## SOURCE DATA
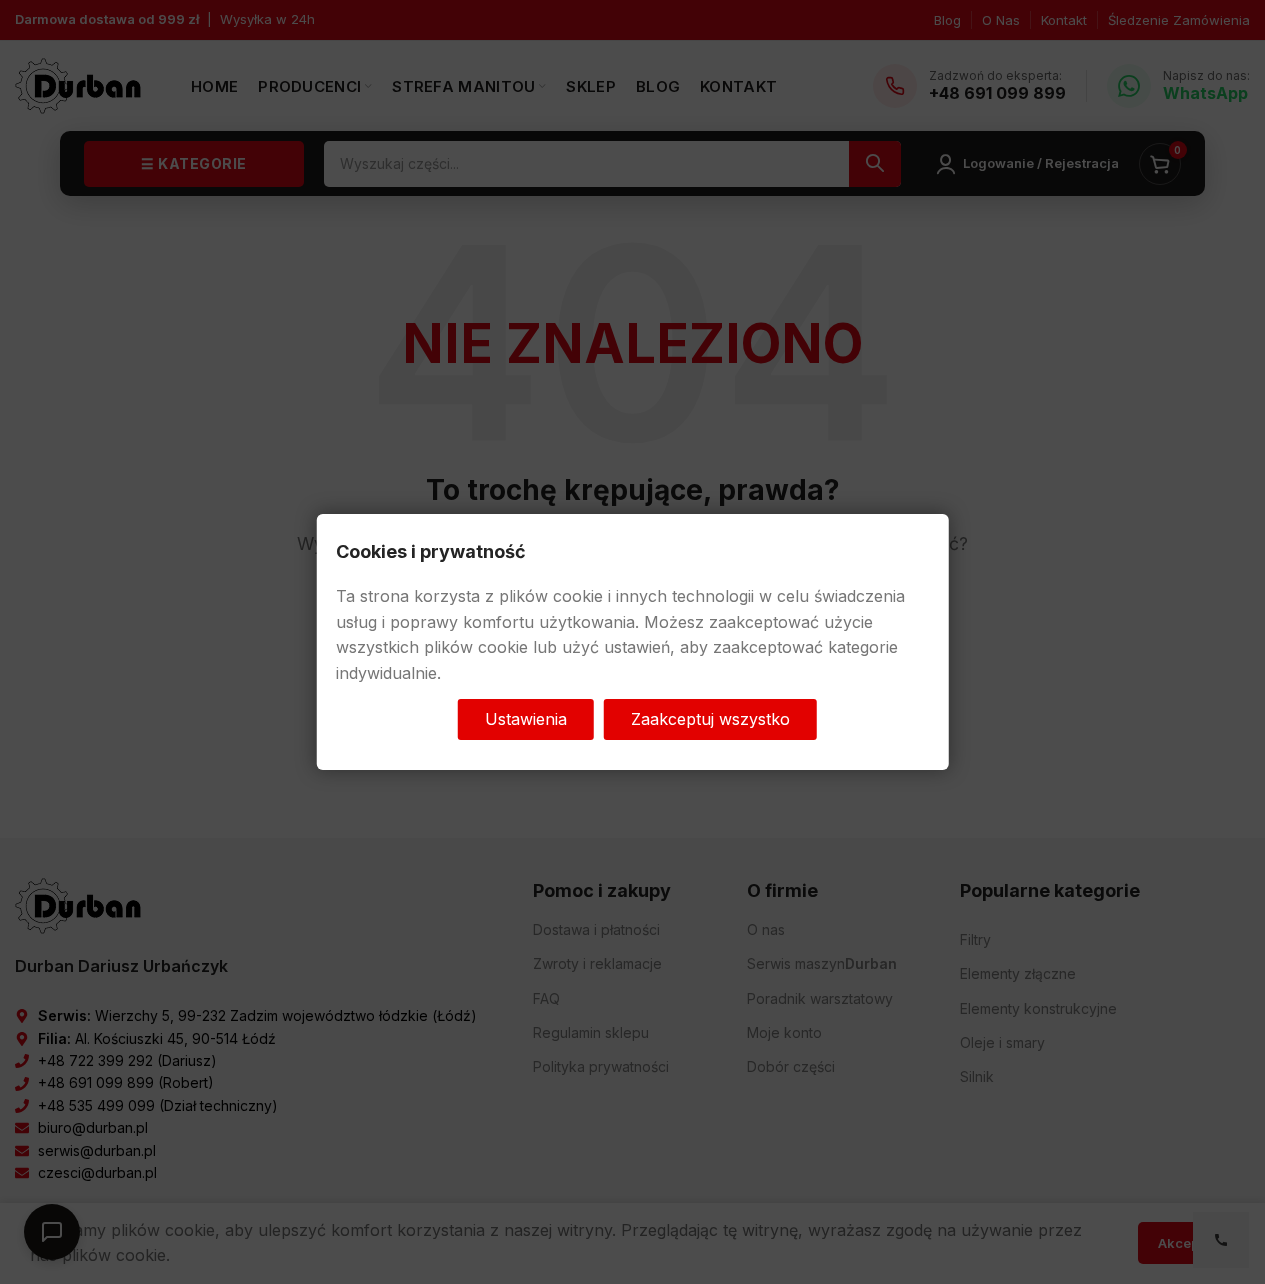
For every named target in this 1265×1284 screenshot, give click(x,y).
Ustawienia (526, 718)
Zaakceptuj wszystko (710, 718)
* * *
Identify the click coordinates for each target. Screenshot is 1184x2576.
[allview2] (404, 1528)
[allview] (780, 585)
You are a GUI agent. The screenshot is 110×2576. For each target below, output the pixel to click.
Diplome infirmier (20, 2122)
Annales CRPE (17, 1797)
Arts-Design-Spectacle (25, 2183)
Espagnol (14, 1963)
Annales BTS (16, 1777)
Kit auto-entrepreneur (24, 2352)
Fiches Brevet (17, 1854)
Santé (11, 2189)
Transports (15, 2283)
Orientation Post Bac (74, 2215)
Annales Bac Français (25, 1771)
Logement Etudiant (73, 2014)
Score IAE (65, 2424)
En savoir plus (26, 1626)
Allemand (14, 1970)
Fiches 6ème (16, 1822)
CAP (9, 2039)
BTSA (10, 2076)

## WORK TO COMPLETE
Begin at the line above that has "For every named" and stop after the line that has "Zaakceptuj wszystko (710, 718)", copying each line exactly and adding nothing else.

## RESPONSE BOX
For every named target in this 1265×1284 screenshot, give click(x,y).
Ustawienia (526, 718)
Zaakceptuj wszystko (710, 718)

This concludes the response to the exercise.